■ Document excerpt
----
Showing posts with label school. Show all posts
Showing posts with label school. Show all posts

Wednesday, March 14, 2012

bloggy face lift!

yes, it's true!  i decided i want to get some blogging done, and i was tired of looking at my old blog (even though it was still pretty cool and i was very proud of it!).  so here's a nice simple theme to hold me over until i mess with it some more.

how goes it in the life of tiffers, you ask?

or you don't ask but i imagine you do in my head?

first off:  50 POUNDS LOST IN ONE YEAR.  how about them apples (them tasty, tasty apples)!?

on our three year anniversary.  <3


it's amazing.  it's like a stopped carrying a travel safe or something.  i can't imagine picking it up again.  and i'm also down about 3 dress sizes.  it's great!  i love it!  

on the down side, i'm sort of plateauing at the moment.  i'm stuck in the 243 - 240 range.  and i want to lose more before the wedding in october!  my treadmill has about had it, but i'm trying to convince chris to take walks with me outside since kentucky finally gifted us with spring weather (after trying to level us with tornadoes).

in other tiffers news:  guess who has two thumbs and is developing anxiety issues just like everybody else on both sides of her family?  this lady!

i went to the urgent care clinic because i kept having these random chest pains and my heart kept beating fast for seeming no reason.  got hooked up for an EKG and was having tiny palpitations, which the doctor who treated me told me he might be concerned about if i was 65, but not at 25.  so then she asked 'what's going on your life?  any stress?'

let's see:

failing several classes.
almost getting kicked out of school.
working overnights and not getting any sleep.
having a day off and sleeping all day because i haven't slept in 4 days.
bosses are bitches with super high expectations for one normal individual.
planning a wedding.
paying for a wedding.
no money no money no money.
keeping my grades up.
not going off on a member of management who wants 12 hours worth of work done in 8.
trying not to be a fatty.

no.  i don't see any stress here.

i left with 20 anxiety pills.

i haven't taken any.  which she told me a lot of her patients rarely take them, with mild anxiety just knowing you have them can be enough to keep the anxiety at bay.  so i keep them in my purse just in case i need them.

i make chris laugh, though,  i was reading the little pamphlet about all the side effects and told him i was scared to take them.

chris:  it's an ANXIETY PILL.  you're too scared to take it.  take one and you'll feel better, that's what it's for!
----
■ Available data
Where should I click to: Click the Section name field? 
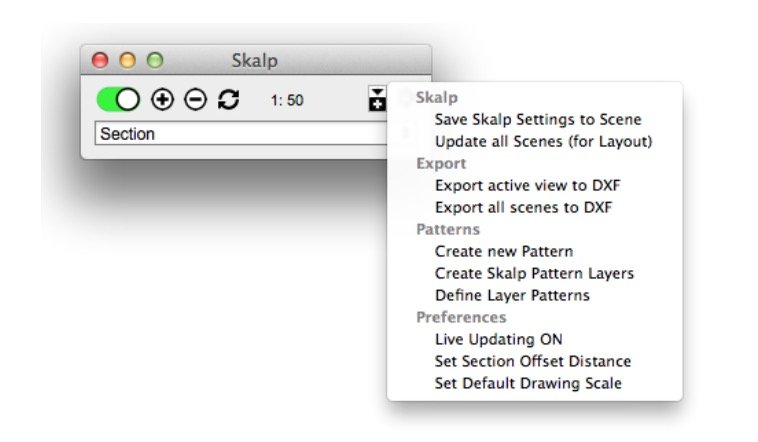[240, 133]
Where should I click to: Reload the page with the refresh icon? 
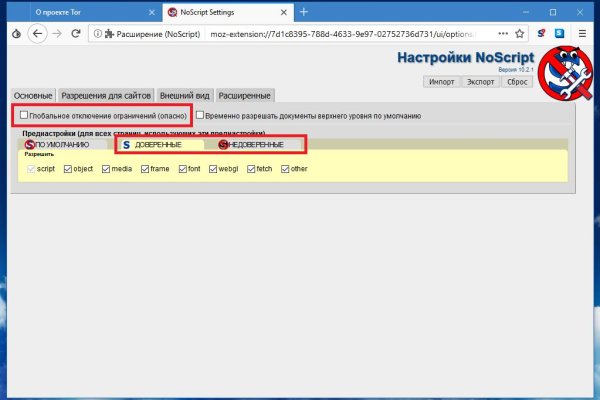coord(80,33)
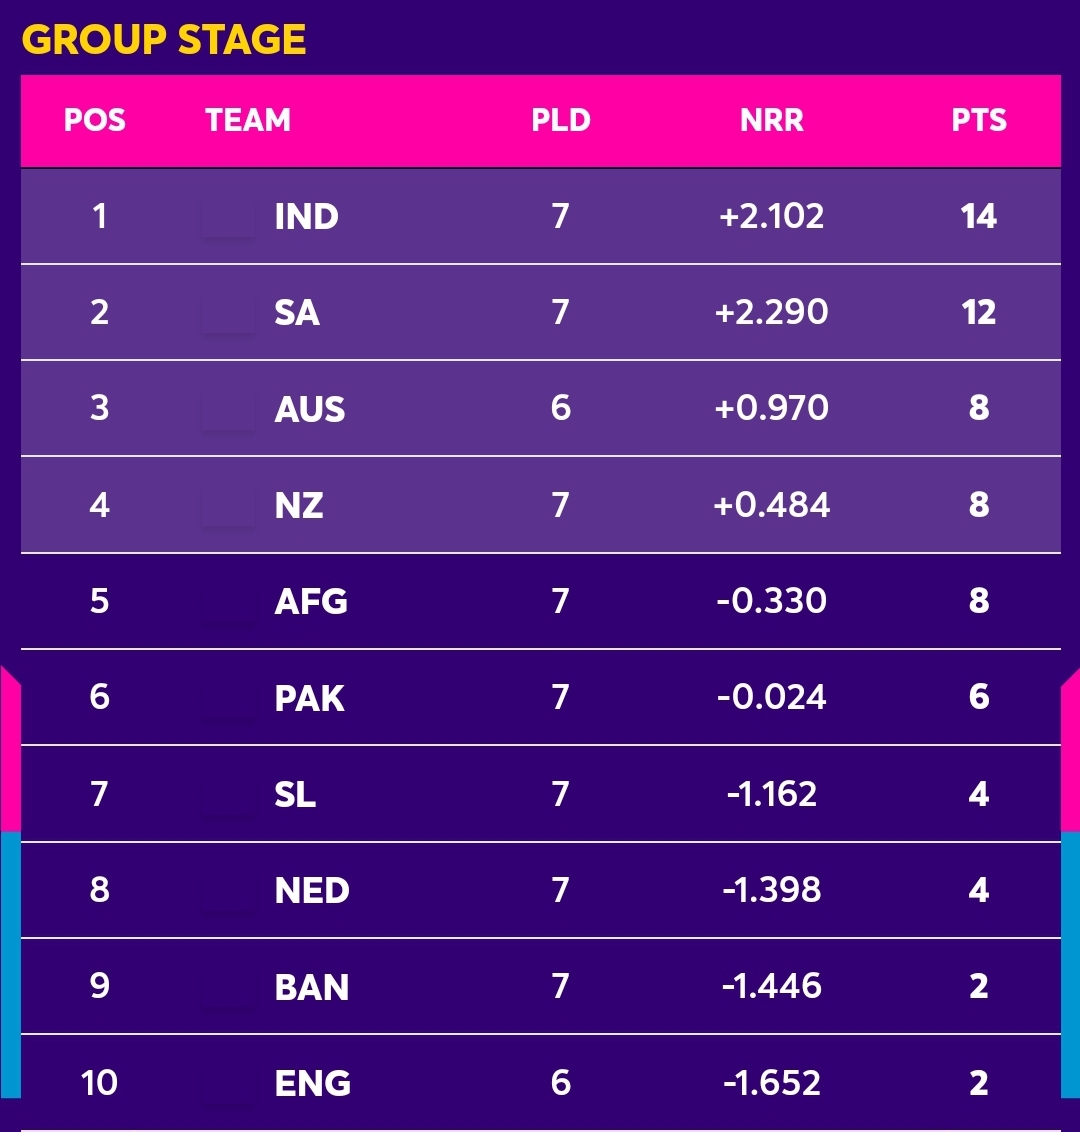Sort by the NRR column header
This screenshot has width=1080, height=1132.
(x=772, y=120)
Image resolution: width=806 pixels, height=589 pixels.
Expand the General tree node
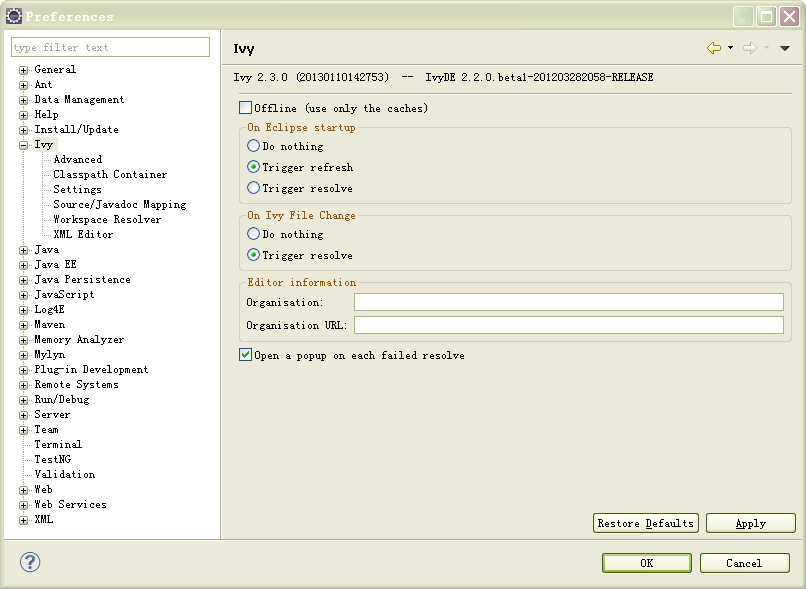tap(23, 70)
----
Could you copy the blog post from "almost getting kicked" to "for a wedding.", replacing "wedding" with "ceremony"?

■ Exercise solution
almost getting kicked out of school.
working overnights and not getting any sleep.
having a day off and sleeping all day because i haven't slept in 4 days.
bosses are bitches with super high expectations for one normal individual.
planning a ceremony.
paying for a ceremony.